(Task instructions):
**A)** Write out the portion of the passage on perceptions of libraries, everything from "Last week, I" down to "were for me.".
**B)** Extend the passage on perceptions of libraries, starting right after its last sentence.

(Given passage):
begin

To put it another way: the stereotype is that libraries are warehouses for dead trees, and who needs that when everyone has the Internet in their pocket? In fact, libraries are about helping people find and evaluate information – a task which is arguably MORE important now that the Internet is so commonly used – and about doing so with the iGadget in your pocket…So how do we get that message across?

Last week, I went looking for some answers. The OCLC industry group was giving a presentation at the downtown Portland library on “Perceptions of Libraries,” the results of a national survey they commissioned on why people do (or don’t) use their local libraries, and what kind of services they expect. That report can be downloaded here as a PDF, in full or by section, but in this post I’m going to go over what some of the highlights were for me.

One of the things the report focused on was impacts of the Great Recession. Library use has increased 37 percent overall, and the number-one reason that respondents gave for increasing their visits was “to save money.” People are forced to cut back on spending, so they’re checking out books, movies and music instead of buying them. Meanwhile, what about the effects of technology? This was another focus for the report, and “the Internet in your pocket” isn’t much of an exaggeration – by 2012, shipments of smartphones will outpace shipments of PCs. The good news is that libraries are making the transition: at present, 44 percent of academic libraries, and 34 percent of public libraries, offer mobile services.

The problem is that we’re building it, but they aren’t coming. According to the survey, only 14 percent of online searchers wind up at their library’s website – even though 80 percent of those who do arrive there, find what they were looking for through the library’s website. What’s the number-one reason why people don’t use the library website? “I didn’t know they had one.”

end

(Document and screenshot pointing entries)
begin

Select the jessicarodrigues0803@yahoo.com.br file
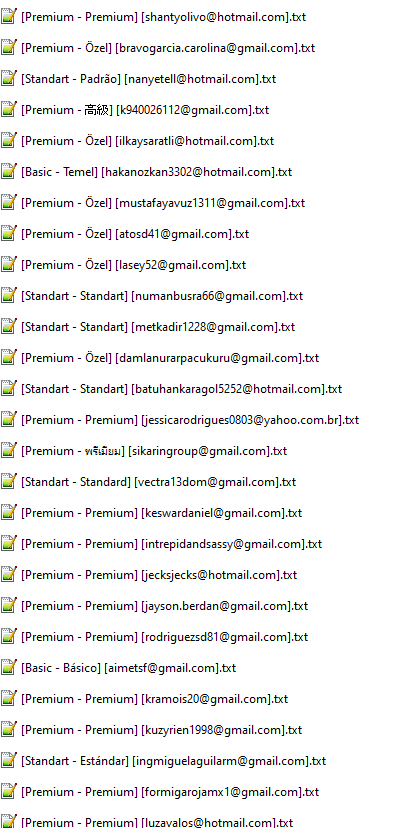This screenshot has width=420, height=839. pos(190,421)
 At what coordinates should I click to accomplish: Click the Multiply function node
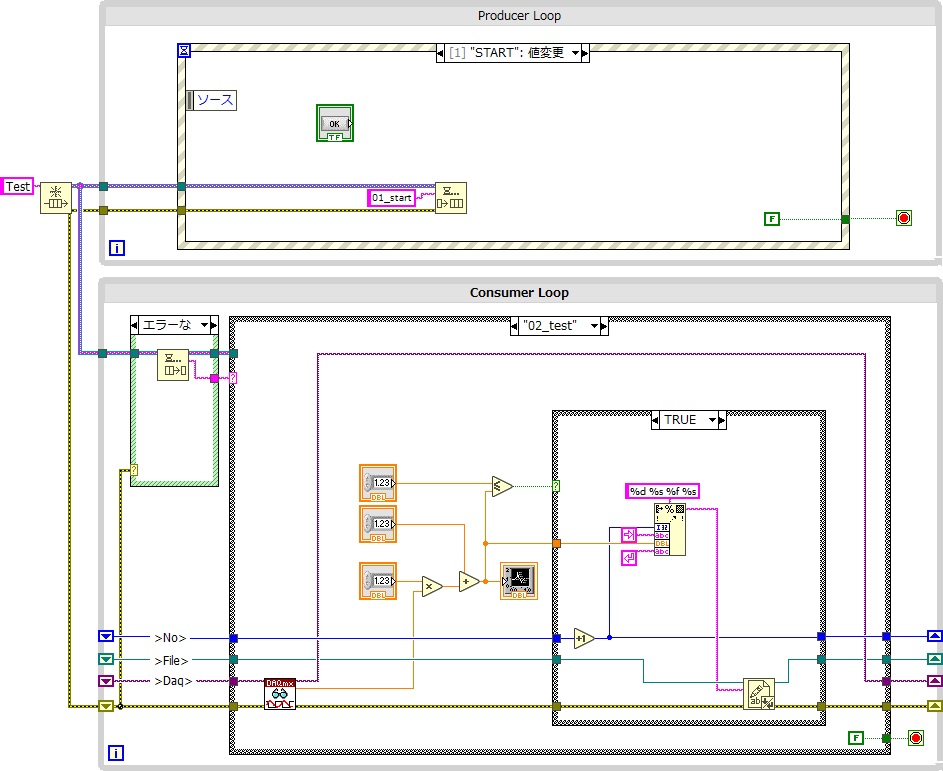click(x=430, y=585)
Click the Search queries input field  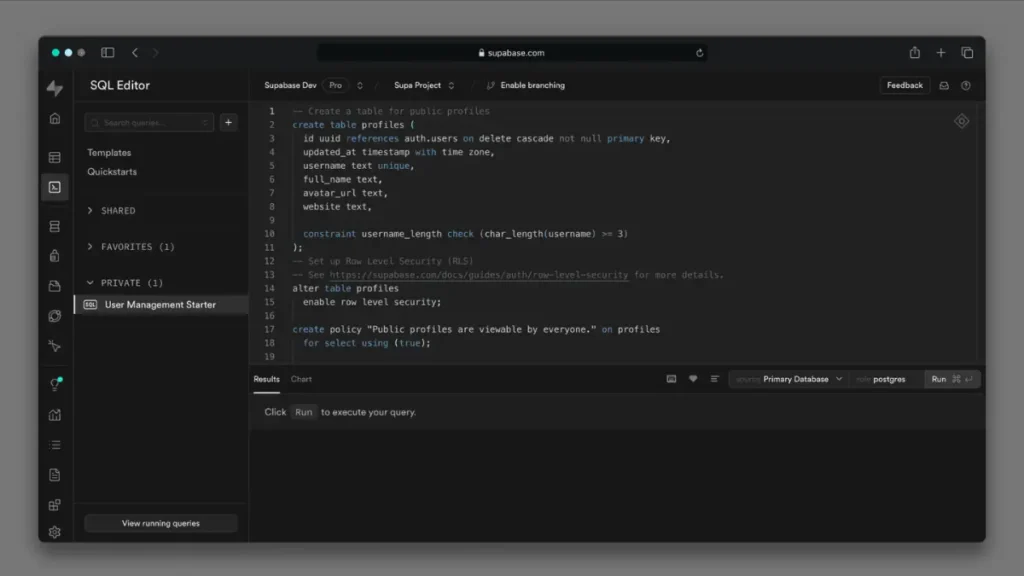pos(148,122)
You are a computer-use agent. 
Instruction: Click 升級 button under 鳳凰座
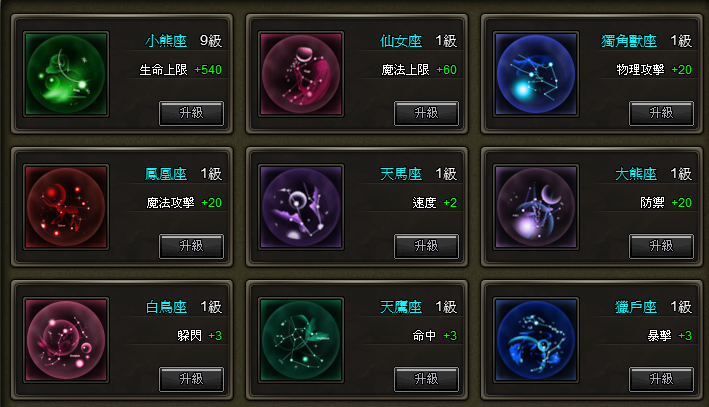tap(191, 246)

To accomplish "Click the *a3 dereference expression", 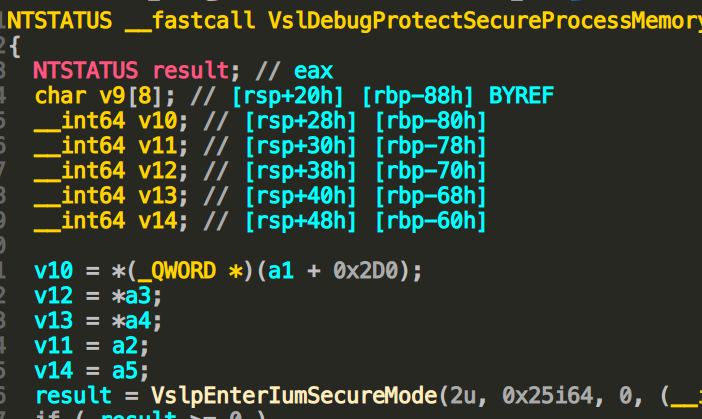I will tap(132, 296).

end

(The results):
**A)**
Last week, I went looking for some answers. The OCLC industry group was giving a presentation at the downtown Portland library on “Perceptions of Libraries,” the results of a national survey they commissioned on why people do (or don’t) use their local libraries, and what kind of services they expect. That report can be downloaded here as a PDF, in full or by section, but in this post I’m going to go over what some of the highlights were for me.

**B)**
(This is partly a generational thing – people under age 24 are more likely to use search engines than the library catalog, or to surf “Ask an Expert” sites like About.com instead of e-mailing the reference desk, because it’s faster and easier…but they are aware that online library services offer more accurate and reliable results! So it’s a conscious trade-off – you don’t need to ask a librarian, these days, to find out who won the Battle of Hastings…but I’ll return to this a little later.)

So people may not use libraries to help search the Internet – but they do rely on it to use the Internet. Nearly seven out of 10 libraries (to be precise, 63 percent) report that they are the only free source of Web/computer access for their community…and that most people who use the library to get online would not otherwise be able to do so. (This is known as the “digital divide,” and it’s also one of the reasons for the increase in smartphone use…)

On the other hand, the “library brand” is still strong when it comes to books, and those (books/music/movies/etc.) were cited as the library’s most important assets across all age groups, followed by community information (events/classes/job skills training/etc.); literacy training; and Internet access. So the challenge going forward is to find a way to pull users towards the library’s existing holdings and online services… Facebook?Online book clubs? Adding user-created tagging to the catalog? These ideas and more are already being tried out…

So, the take-away:

– “Books are our brand. E-books are still books.” (On a related note, there seemed to be a consensus among attendees that it may be time to start adding video games to the collection, along with music and movies…)

– ADVERTISE! Social media (see above) is cheap and effective, and it meets a need library users have (especially younger ones).

– Librarians need to market themselves as “Personal Information Trainers.” You can answer a lot of basic questions with a Google search…but when you get bogged down? Returning to the “fast & easy” vs. “accurate & reliable” issue, 83 percent of those surveyed thought that librarians added value to the search process. We need to run with that. People are going to want to search online anyway – the goal is to make them aware of the library’s online databases, ILL and other search tools, and to do so in the online environment.

– Be the third place. In a physical sense, libraries are already doing this (study space, classes, etc.) — but as the use of social media reaches saturation point, they need to become an “online third place” as well.

– Focus on the needs of the local community – particularly when it comes to meeting the needs of those who’ve been adversely affected by the recession. At the same time, the library needs to continue to provide connections to the non-local infosphere, aka the World Wide Web.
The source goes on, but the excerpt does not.